Mixed Signals
When you’re on a bike it helps to communicate where you’re going. At first it may seem weird, especially if you’ve never seen anyone signal before. This was the case when I started biking. But I gave it a shot. At first I stuck to the basics: “right” and “left.” I started with the most textbook versions.
Then I realized it was much more nuanced- it was about using body language. Even the littlest gesture said something. I could mix it up depending on the situation. I could convey urgency, scale it up or down, even completely change it up sometimes….
You can even get creative and make your own signals. Though, everything you do becomes signal of some sort…
But once you get over the awkwardness of hand signals- it’s a relief to have more in your commuter vocabulary than “right,” “left,” and “honk.”

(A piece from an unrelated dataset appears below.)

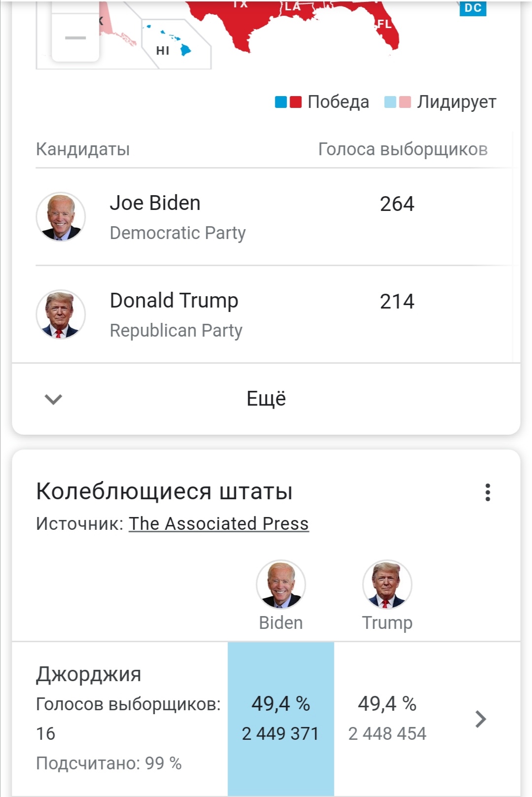Click the DC box on the map

(x=473, y=7)
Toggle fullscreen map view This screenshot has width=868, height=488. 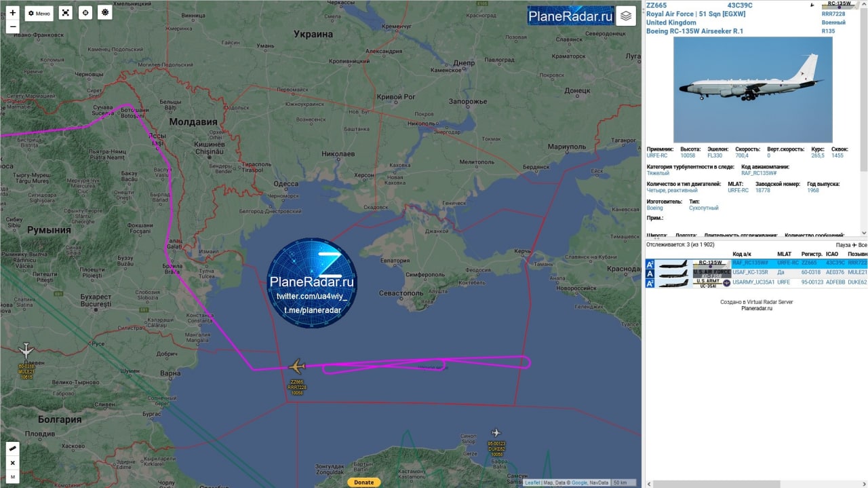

The sign under “Just Smoking a Cigarette” isn’t entirely dissimilar to the normal sign used in the UK, in group rides, to indicate to the person behind that there’s something down there that they need to be aware of. Typically accompanied by a cry of “glass” or “hole”, but often just a waving hand pointing at a pothole, so they know they’ll need to avoid it, even if they couldn’t see it before, because of you.

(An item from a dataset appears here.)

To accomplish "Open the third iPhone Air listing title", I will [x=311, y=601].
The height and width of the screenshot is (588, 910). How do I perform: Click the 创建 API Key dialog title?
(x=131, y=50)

Often times, it’s rare enough that your average commuter cyclist makes any sign, let alone an inadequate one. Ho hum.
you forgot foot signals. just stick out your foot the direction you are turning. works like a charm
I’ll admit I sometimes spit to the left as a signal to overtaking cars: “Be so kind as not to pass me closer than I can spit.”
Never to a cyclist, of course.
I find myself using the slow/stop signal much more frequently in the last year, even more than turn signals. Why? Because on a two-lane road, when there is oncoming traffic such that there is not enough room for motorists behind you to move over to pass, the slow signal very effectively holds them back, combined with moving into the center of the lane. Following, of course, a head turn (another means of communication) to make sure it’s safe to do that. Then when the oncoming traffic has passed, move back to the right slightly (lane position – yet another means of communication) and give the overtakers a friendly wave.
Almost regardless of the content, I think almost any communication is helpful (excepting of course the one-finger salute), because I suspect motorists partly just want to know that you are aware of them. If you’re making yourself predictable and helping them know what you expect, sometimes they’re even grateful. A few months ago I had a motorist thank me (after we both happened to arrive at the same restaurant) for actively holding him behind me on a narrow twisty two-lane road with lots of blind curves and hill crests. I was confirming that it wasn’t safe to pass, and when I saw that it was, I let him go.